### PROMPT
Pull out the lines running from the start of the items through the line that contains "(908, 198).", inclusive, and copy them word for word. Leave the pictures out of your answer.

━━━ STUDY MATERIAL

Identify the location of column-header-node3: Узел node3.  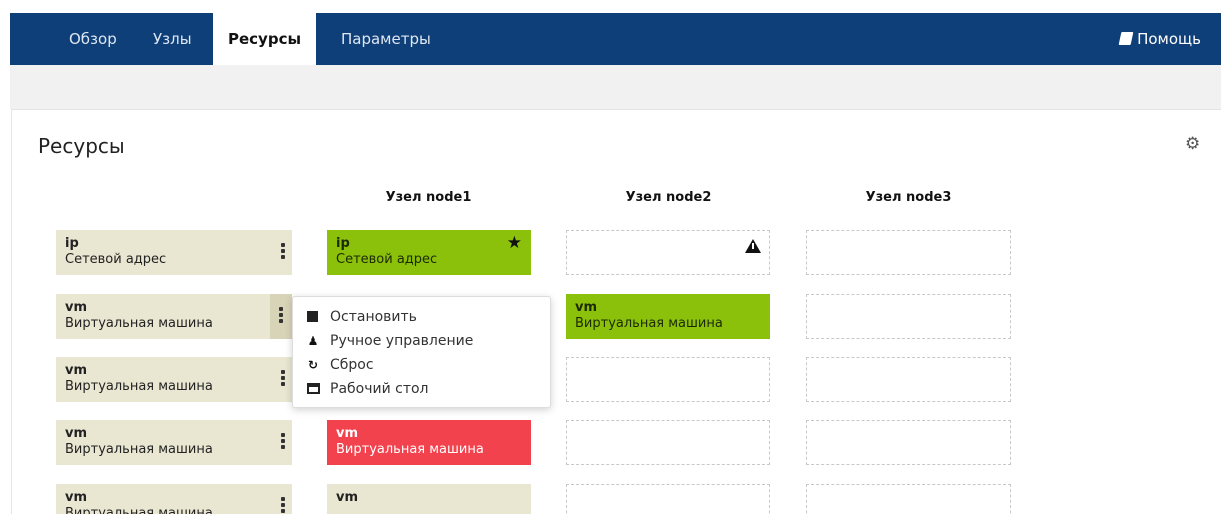
(908, 198).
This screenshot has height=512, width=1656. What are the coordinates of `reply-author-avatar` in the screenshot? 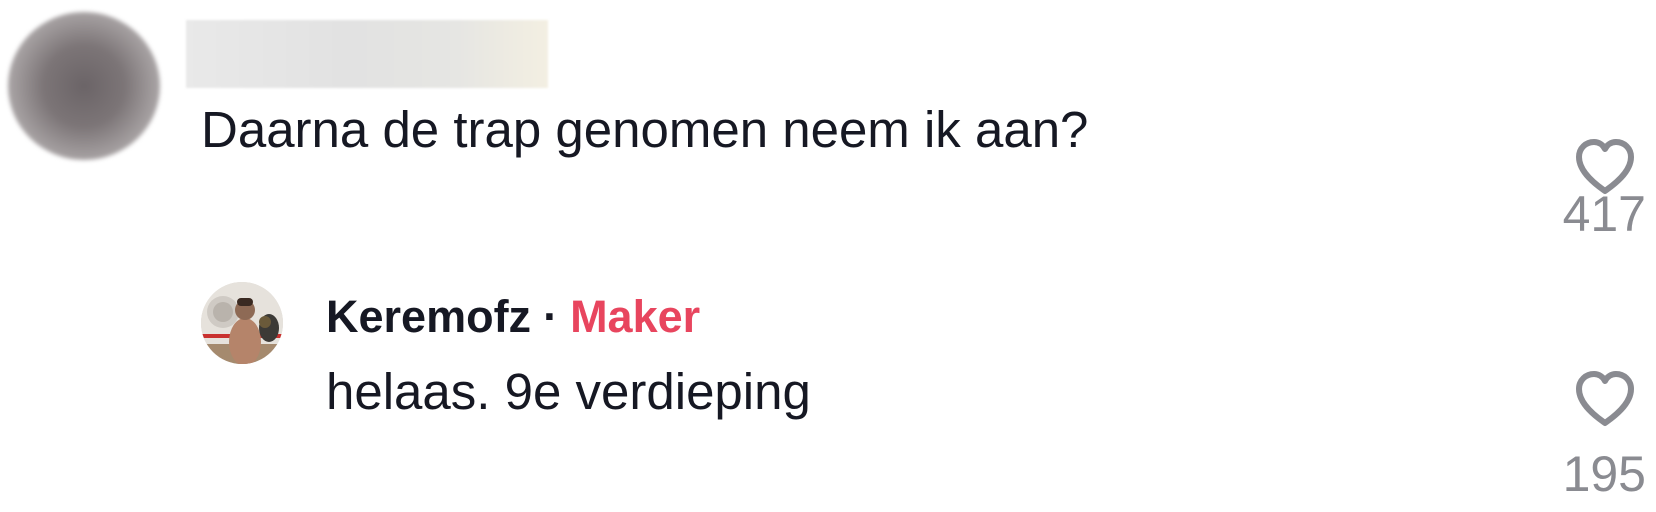 It's located at (242, 323).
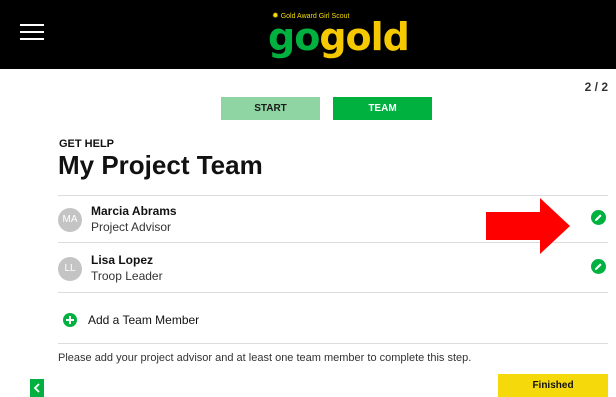 Image resolution: width=616 pixels, height=397 pixels. Describe the element at coordinates (553, 386) in the screenshot. I see `finished-button: Finished` at that location.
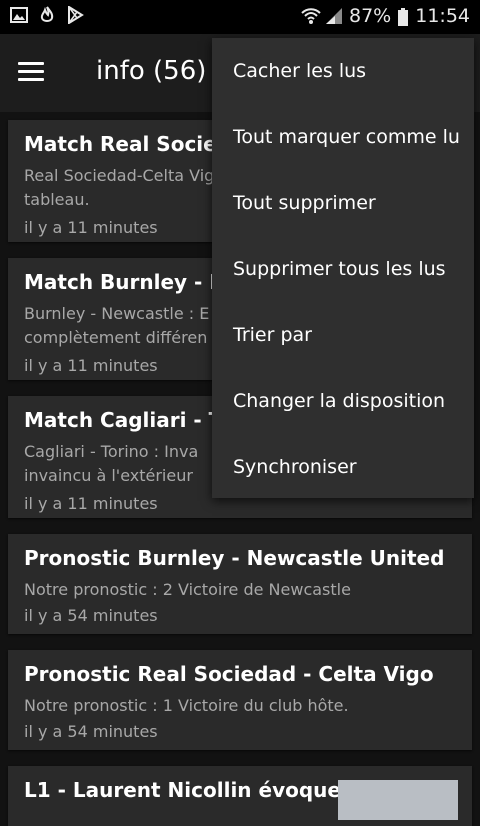 Image resolution: width=480 pixels, height=826 pixels. I want to click on article-title: Pronostic Burnley - Newcastle United, so click(234, 558).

━━━━━━

### ANSWER SPACE
Identify the location of column-header-node3: Узел node3.  
(908, 198).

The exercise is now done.